Does this mean that symbolic links are only supported in local modules, but not registry modules?
This seems reasonable, I'm just a bit confused by the phrasing. 🙏
@infogulch correct. https://cuelang.org/docs/reference/modules/ says:
Symbolic links and other irregular files are ignored when creating zip files, since they aren’t portable across operating systems and file systems, and there’s no portable way to represent them in the zip file format.
so any symbolic links present are ignored when using cue mod publish. But since loading CUE files and packages does follow symlinks, as long as you load a module which wasn't fetched from a CUE registry (e.g. via git clone), they will work.
This seems reasonable, I'm just a bit confused by the phrasing. 🙏
We recently published https://cuelang.org/docs/concept/faq/symbolic-link-support/ - does its wording feel less confusing and more useful to you, @infogulch?
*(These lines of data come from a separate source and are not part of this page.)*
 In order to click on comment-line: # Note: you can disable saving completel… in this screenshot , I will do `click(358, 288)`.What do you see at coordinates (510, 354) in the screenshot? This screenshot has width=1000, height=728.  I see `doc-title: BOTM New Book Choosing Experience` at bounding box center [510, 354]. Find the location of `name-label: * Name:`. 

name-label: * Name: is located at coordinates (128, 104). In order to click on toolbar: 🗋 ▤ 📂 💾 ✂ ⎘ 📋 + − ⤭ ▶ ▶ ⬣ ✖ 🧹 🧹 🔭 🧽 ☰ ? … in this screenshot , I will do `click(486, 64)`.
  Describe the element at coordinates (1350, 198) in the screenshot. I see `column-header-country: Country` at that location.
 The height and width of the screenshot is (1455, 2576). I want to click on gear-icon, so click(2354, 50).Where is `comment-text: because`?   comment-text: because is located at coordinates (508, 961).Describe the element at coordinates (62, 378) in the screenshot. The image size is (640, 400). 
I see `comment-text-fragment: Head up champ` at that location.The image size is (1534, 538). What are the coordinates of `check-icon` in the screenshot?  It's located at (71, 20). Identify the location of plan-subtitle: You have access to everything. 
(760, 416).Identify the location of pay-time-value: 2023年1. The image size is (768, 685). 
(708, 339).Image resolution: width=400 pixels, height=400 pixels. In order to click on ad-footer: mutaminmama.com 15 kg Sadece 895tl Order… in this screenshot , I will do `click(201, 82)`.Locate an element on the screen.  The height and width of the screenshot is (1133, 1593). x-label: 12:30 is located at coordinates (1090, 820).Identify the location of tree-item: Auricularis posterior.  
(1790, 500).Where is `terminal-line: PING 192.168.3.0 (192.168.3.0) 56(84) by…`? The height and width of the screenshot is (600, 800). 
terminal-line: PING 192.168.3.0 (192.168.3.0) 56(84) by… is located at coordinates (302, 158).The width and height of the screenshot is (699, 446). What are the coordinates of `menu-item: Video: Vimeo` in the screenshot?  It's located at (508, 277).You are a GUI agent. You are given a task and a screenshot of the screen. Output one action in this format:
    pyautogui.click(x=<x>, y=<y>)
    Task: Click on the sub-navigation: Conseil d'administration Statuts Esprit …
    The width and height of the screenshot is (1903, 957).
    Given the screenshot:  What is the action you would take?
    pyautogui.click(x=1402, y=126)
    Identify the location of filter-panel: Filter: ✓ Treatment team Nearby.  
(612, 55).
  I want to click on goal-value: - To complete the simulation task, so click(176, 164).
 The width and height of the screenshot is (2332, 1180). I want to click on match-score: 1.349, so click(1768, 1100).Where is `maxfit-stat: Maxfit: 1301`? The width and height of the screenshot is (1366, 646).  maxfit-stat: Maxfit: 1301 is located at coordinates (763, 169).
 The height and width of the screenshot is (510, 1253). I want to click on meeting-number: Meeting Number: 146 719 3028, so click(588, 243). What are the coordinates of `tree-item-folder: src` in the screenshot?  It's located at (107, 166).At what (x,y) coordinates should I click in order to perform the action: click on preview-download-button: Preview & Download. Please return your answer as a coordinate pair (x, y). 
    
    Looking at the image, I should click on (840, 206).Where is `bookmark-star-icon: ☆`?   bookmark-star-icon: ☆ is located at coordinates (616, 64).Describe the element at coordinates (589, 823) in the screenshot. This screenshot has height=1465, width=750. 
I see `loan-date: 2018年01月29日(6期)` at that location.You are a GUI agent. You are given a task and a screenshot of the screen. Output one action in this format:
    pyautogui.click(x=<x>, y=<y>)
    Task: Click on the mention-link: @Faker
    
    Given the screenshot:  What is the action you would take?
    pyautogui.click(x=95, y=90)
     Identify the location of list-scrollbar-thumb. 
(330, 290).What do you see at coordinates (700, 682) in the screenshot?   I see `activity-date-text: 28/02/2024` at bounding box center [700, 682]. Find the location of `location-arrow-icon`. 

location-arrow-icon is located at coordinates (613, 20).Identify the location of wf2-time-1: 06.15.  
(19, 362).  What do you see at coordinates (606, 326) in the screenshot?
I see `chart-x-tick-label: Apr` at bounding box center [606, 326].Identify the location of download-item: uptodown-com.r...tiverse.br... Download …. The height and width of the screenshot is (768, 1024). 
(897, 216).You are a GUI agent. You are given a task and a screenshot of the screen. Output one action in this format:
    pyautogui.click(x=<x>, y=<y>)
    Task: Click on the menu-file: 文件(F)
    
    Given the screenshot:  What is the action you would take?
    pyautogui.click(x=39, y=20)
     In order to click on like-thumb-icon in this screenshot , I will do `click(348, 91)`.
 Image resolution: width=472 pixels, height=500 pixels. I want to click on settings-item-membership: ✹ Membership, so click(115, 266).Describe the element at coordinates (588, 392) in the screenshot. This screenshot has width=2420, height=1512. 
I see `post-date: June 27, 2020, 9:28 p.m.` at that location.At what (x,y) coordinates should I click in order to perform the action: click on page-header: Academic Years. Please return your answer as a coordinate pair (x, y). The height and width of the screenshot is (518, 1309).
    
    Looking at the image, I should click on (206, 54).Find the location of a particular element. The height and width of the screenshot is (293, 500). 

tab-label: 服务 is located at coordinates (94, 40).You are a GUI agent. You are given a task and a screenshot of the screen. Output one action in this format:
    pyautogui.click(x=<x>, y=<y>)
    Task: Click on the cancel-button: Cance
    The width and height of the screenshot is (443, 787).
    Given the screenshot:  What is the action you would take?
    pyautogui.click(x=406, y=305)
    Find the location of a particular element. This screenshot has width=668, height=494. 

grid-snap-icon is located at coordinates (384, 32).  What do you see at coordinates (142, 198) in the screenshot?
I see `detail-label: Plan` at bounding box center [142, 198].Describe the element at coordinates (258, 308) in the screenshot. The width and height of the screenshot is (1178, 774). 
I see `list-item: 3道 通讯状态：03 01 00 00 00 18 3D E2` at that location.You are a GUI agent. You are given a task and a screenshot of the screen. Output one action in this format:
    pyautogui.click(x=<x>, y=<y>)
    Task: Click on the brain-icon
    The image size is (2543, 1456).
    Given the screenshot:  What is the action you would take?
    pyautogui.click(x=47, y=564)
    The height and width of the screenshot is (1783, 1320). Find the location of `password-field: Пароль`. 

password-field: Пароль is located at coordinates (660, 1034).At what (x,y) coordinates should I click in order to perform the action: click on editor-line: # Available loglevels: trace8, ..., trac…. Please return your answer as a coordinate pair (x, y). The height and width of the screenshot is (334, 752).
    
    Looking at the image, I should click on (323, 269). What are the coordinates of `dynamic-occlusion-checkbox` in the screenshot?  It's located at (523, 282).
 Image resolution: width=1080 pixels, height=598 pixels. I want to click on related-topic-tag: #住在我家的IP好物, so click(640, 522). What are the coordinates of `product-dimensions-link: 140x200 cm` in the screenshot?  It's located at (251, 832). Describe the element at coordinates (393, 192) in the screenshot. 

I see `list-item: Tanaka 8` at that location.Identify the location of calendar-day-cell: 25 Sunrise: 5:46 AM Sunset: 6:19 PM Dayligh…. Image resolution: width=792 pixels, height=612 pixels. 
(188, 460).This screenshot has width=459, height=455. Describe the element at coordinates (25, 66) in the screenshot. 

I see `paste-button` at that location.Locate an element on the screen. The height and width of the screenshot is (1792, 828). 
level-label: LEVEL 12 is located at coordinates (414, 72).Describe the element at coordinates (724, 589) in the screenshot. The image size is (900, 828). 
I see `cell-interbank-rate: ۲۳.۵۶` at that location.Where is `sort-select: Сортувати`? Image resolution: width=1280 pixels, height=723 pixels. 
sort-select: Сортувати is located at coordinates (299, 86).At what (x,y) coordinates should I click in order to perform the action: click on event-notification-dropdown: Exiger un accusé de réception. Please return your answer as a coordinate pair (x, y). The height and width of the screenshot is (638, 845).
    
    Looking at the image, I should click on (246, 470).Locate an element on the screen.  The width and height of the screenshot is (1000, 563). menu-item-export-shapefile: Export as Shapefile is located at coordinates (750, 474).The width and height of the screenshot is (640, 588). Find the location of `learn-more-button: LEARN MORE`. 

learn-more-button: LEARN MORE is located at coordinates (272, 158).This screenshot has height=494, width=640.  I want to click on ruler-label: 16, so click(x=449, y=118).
Thanks for clarifying. Yes the docs are better.
Maybe it would be helpful to have a name to positively identify and distinguish the two different kinds/sources of modules -- like "registry module" vs "local module" -- then defining the behavior by reference to these names. I suspect an explanation of this form would be faster to grok and make it easier to derive the answers to such FAQ for oneself.
Is this the only difference between "local" and "remote" modules? If there are more features that distinguish them then maybe it would be worth naming.